### Required work
From the line containing "Given: Select the JSON radio button" down to the last line of the listing, quote everything word for word, and nothing else, keeping pictures out.

_ _ _ _ _ _ _

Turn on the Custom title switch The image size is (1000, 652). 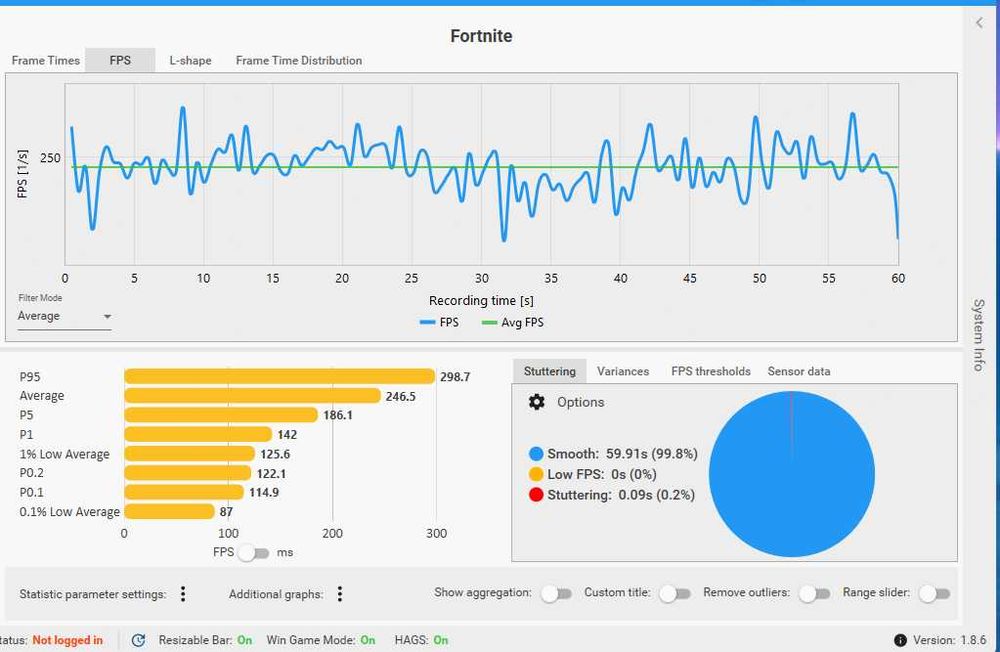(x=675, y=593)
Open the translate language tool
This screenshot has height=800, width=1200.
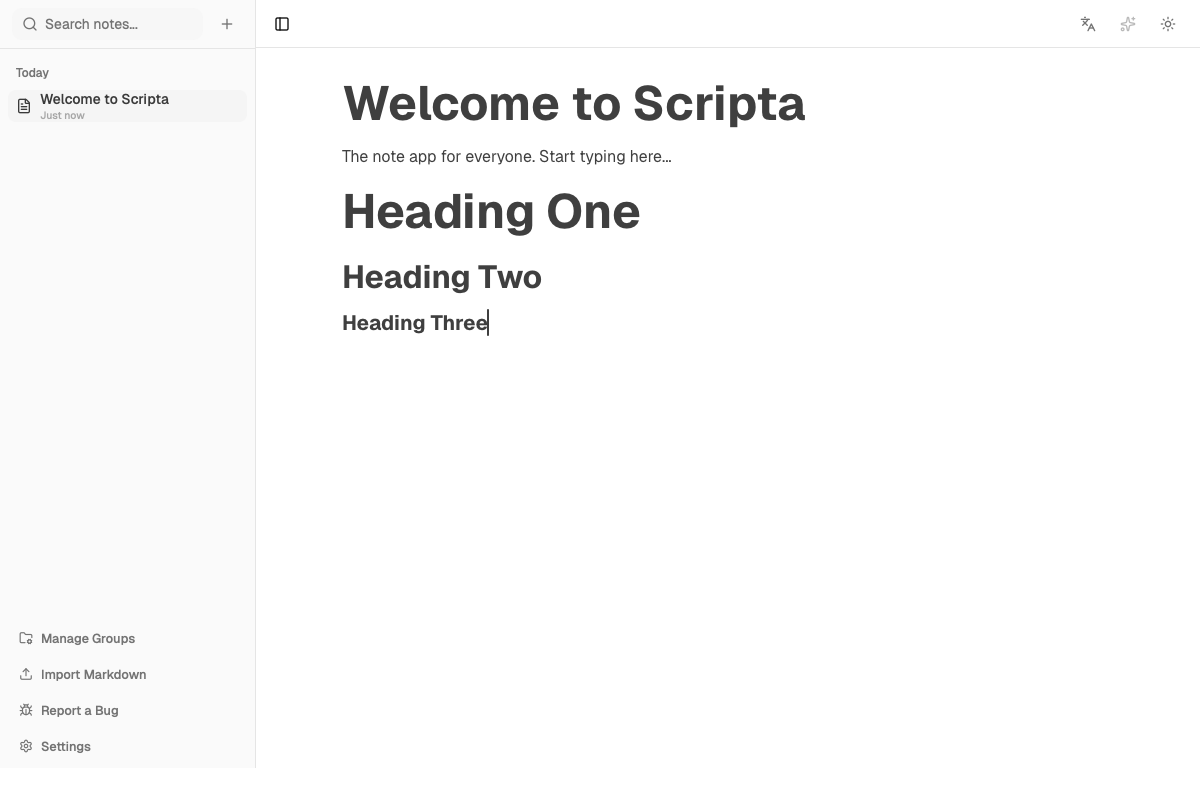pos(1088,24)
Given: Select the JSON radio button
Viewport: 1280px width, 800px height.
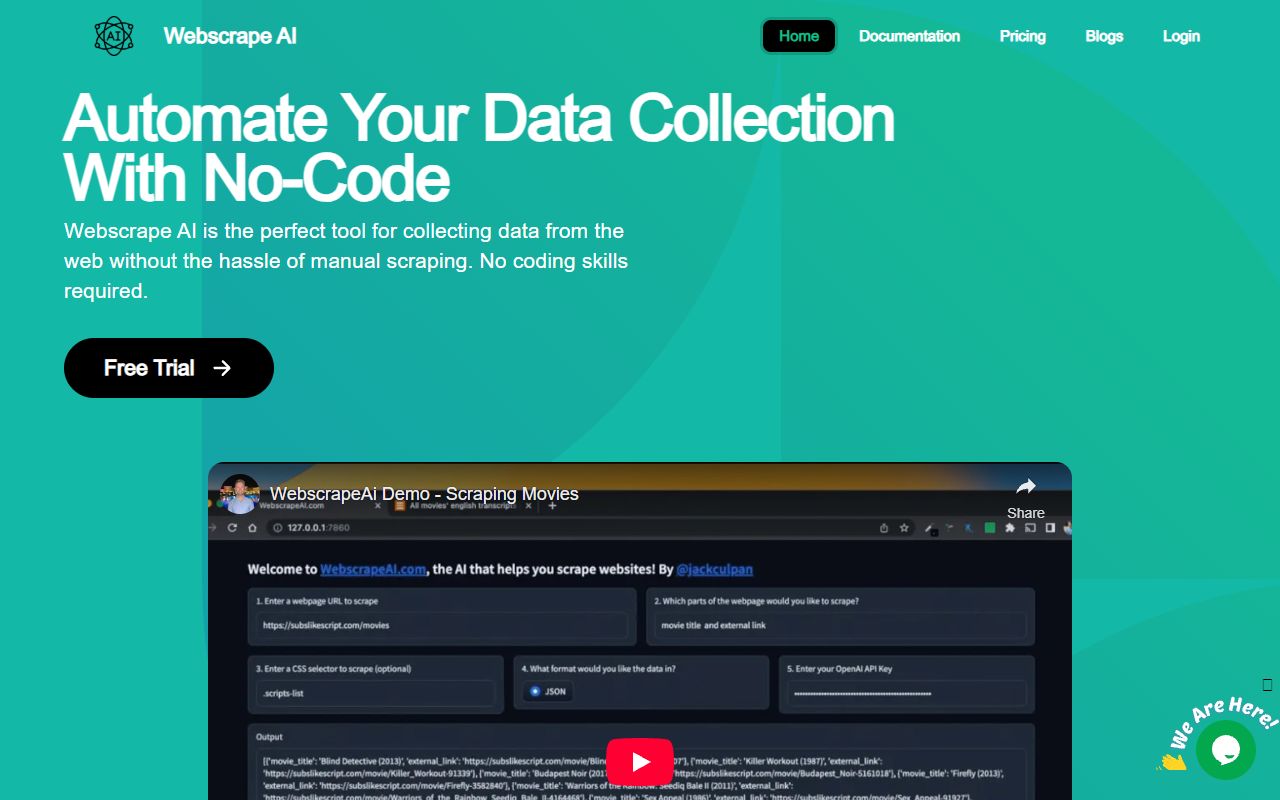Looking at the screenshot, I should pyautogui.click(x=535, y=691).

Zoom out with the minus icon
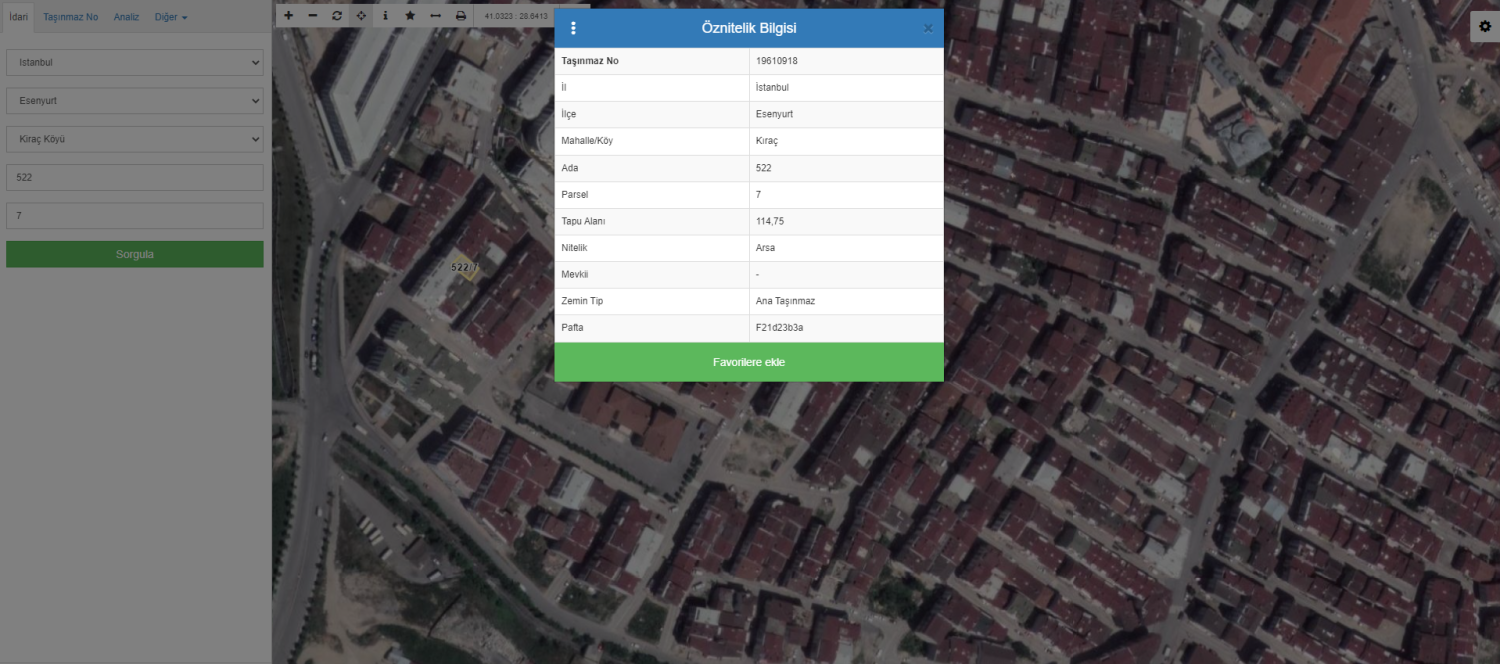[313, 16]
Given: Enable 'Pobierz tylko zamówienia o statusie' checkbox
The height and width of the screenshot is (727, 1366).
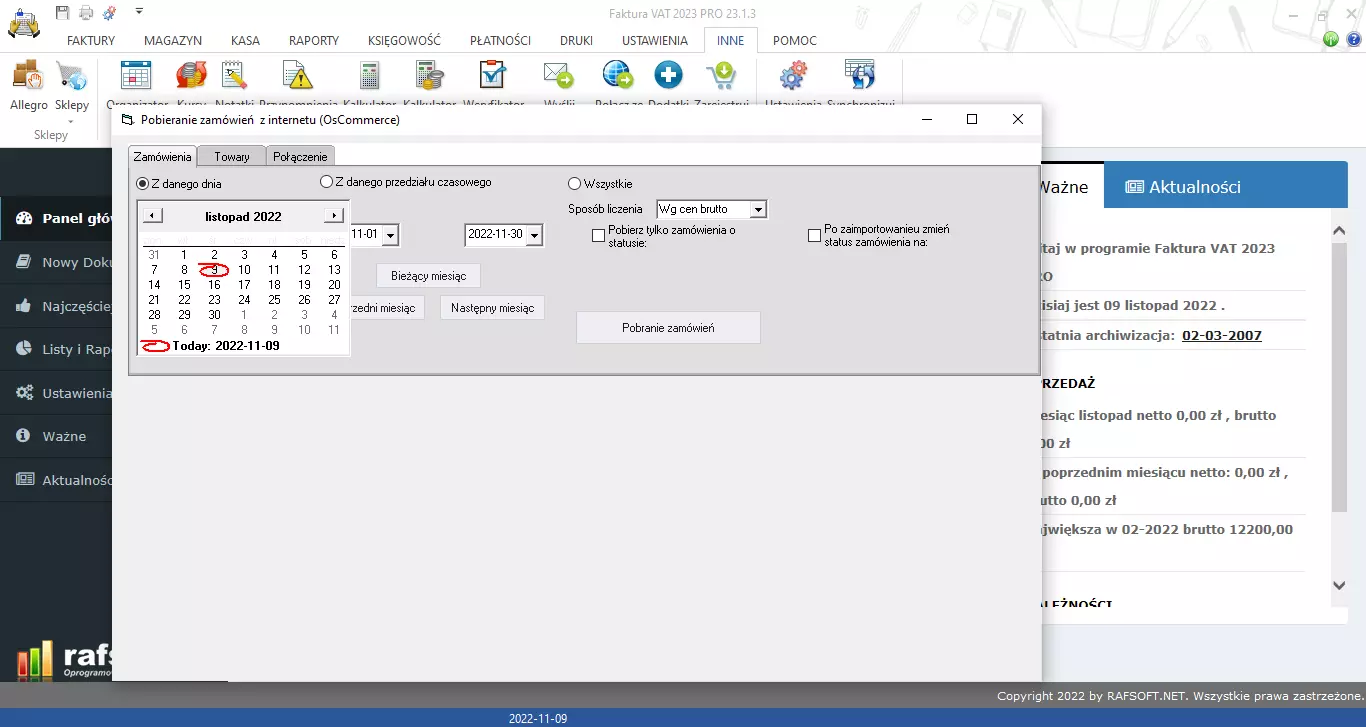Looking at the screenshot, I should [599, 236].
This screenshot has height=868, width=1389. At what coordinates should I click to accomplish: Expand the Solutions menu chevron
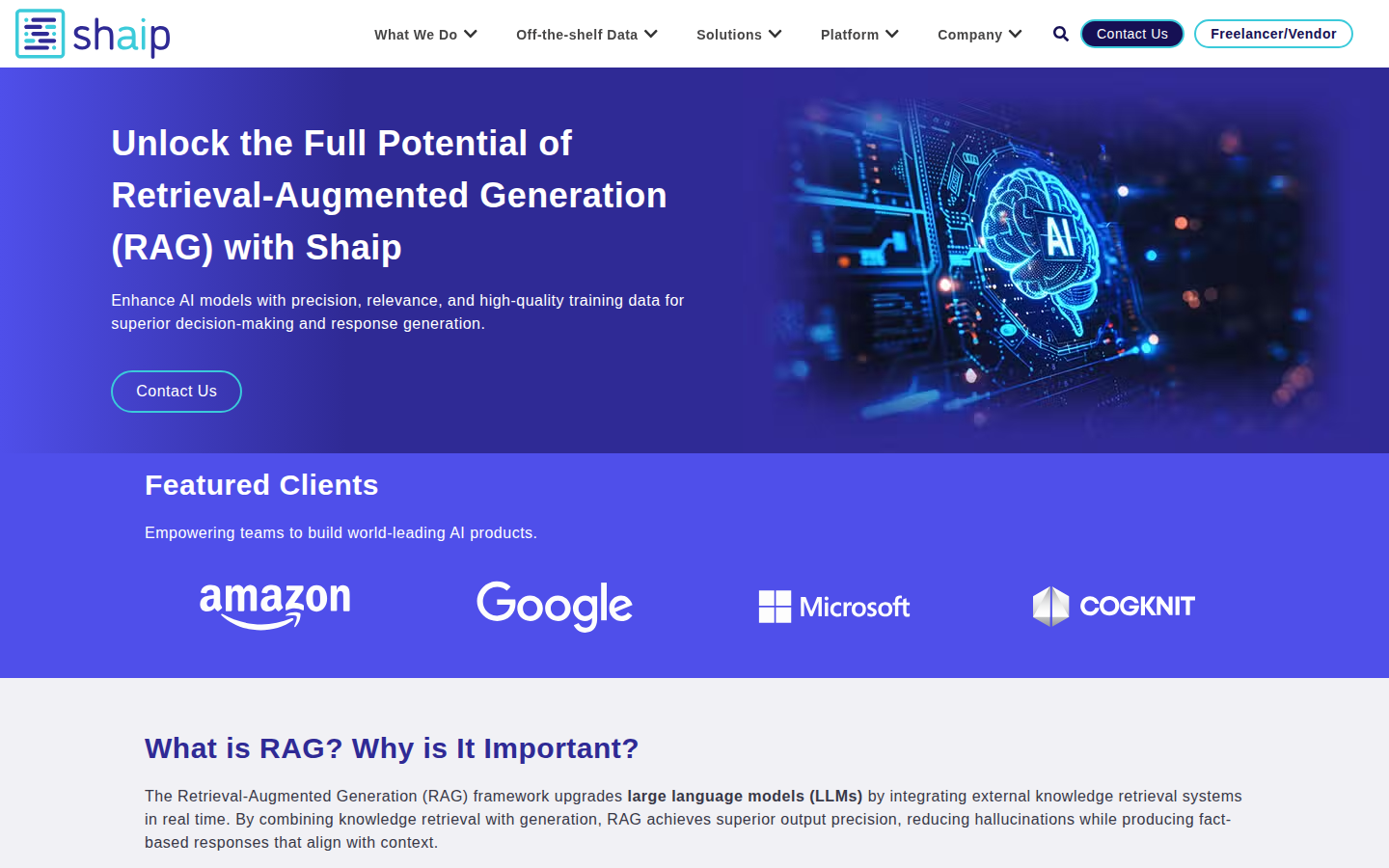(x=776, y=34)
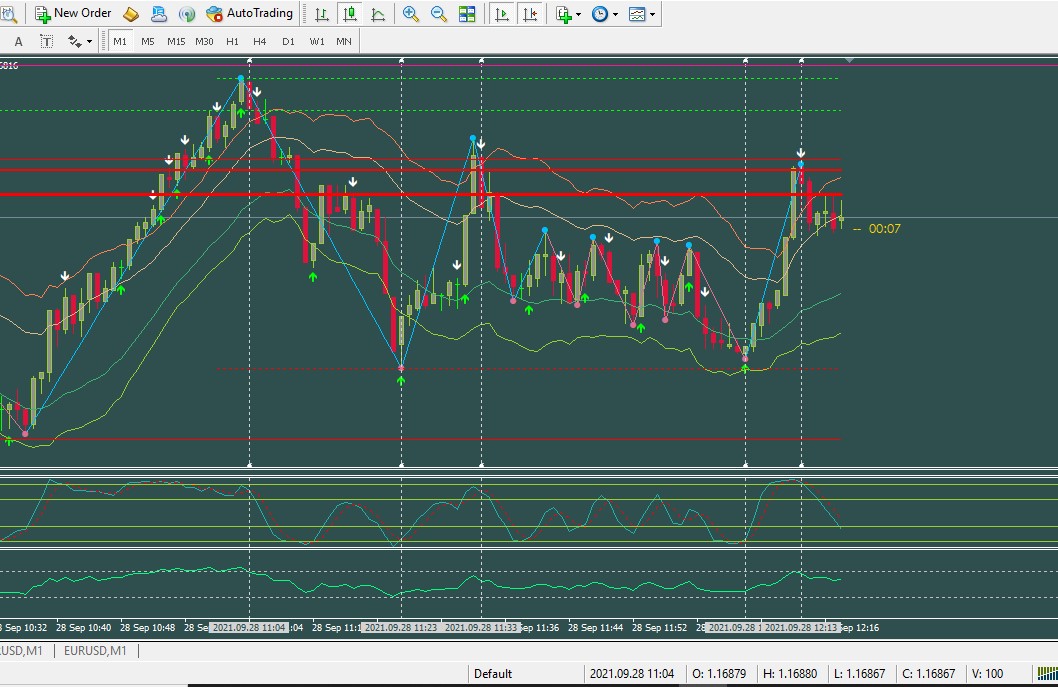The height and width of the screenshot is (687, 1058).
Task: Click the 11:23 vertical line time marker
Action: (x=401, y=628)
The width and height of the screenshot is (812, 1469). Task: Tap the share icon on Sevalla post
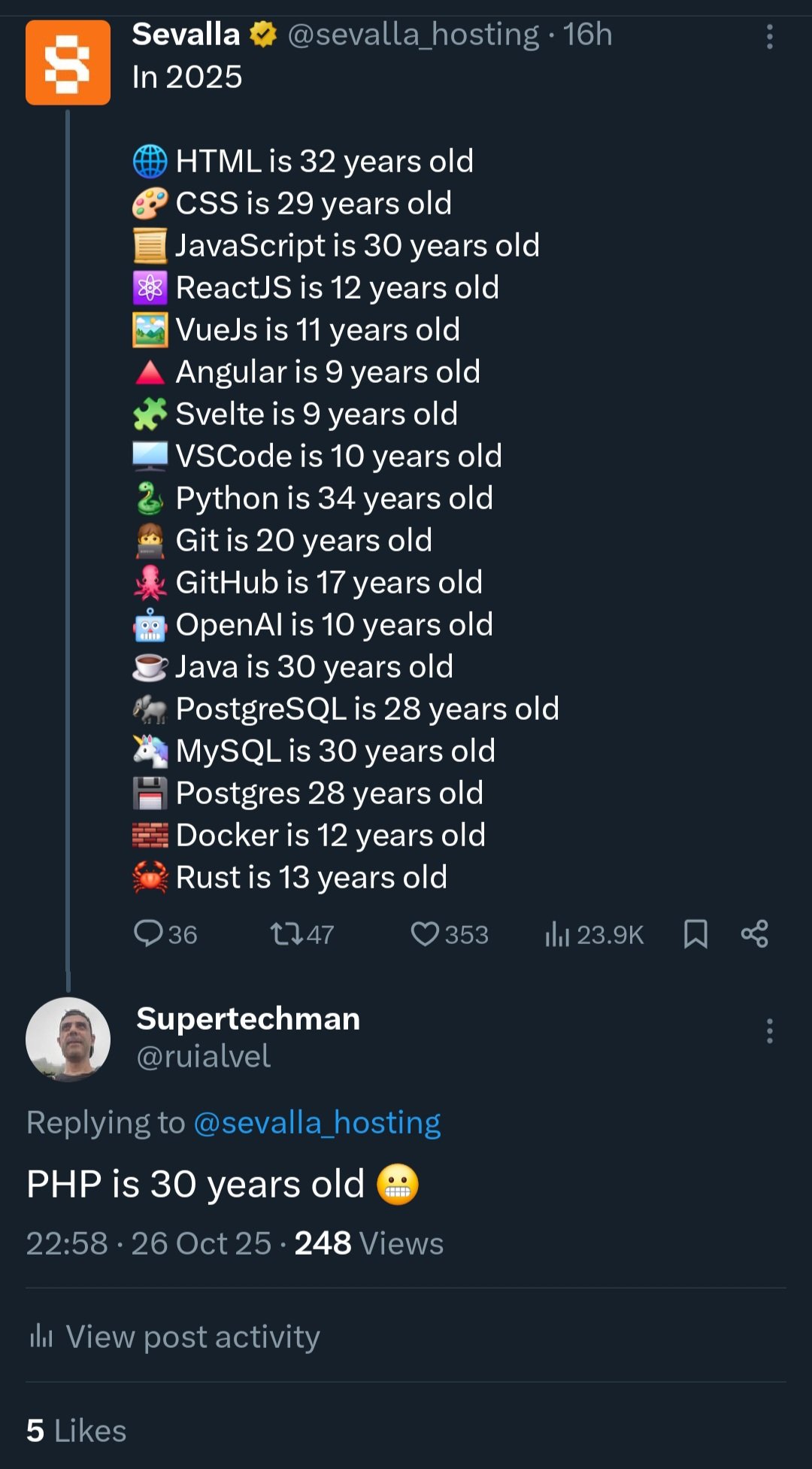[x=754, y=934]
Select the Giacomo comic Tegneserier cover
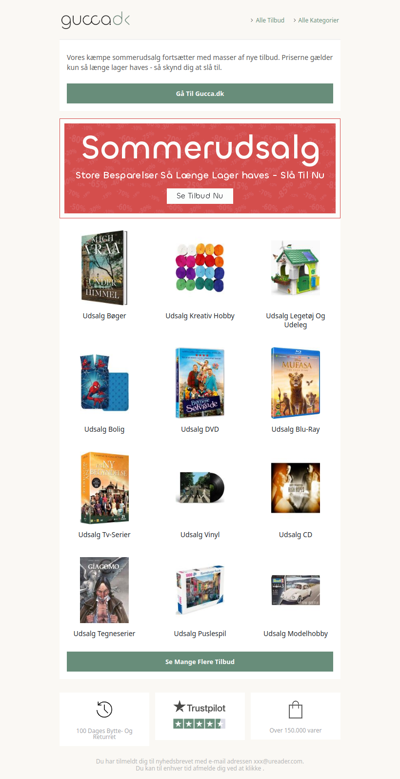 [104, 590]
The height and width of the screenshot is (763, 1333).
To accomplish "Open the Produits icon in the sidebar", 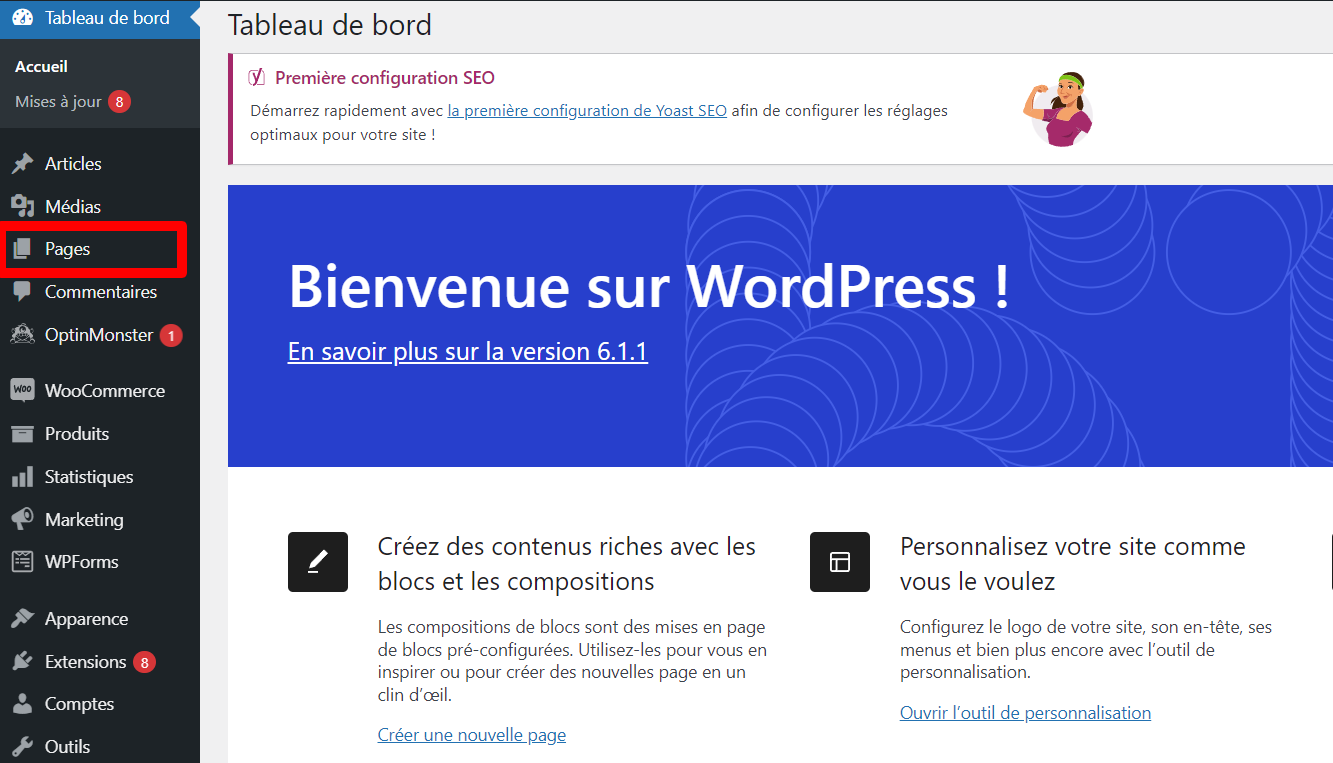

_ _ _ _ _ _ _

### Result for this exercise
Given: Select the JSON radio button
Viewport: 1280px width, 800px height.
Looking at the screenshot, I should pyautogui.click(x=535, y=691).

Zoom out with the minus icon
[313, 16]
Given: Enable 'Pobierz tylko zamówienia o statusie' checkbox
The height and width of the screenshot is (727, 1366).
Looking at the screenshot, I should [599, 236].
This screenshot has height=868, width=1389. At what coordinates should I click to accomplish: Expand the Solutions menu chevron
(x=776, y=34)
The height and width of the screenshot is (687, 1058).
Task: Click the 11:23 vertical line time marker
Action: (x=401, y=628)
The width and height of the screenshot is (812, 1469). Task: Tap the share icon on Sevalla post
[x=754, y=934]
Select the Giacomo comic Tegneserier cover
 [104, 590]
The height and width of the screenshot is (763, 1333).
To accomplish "Open the Produits icon in the sidebar", 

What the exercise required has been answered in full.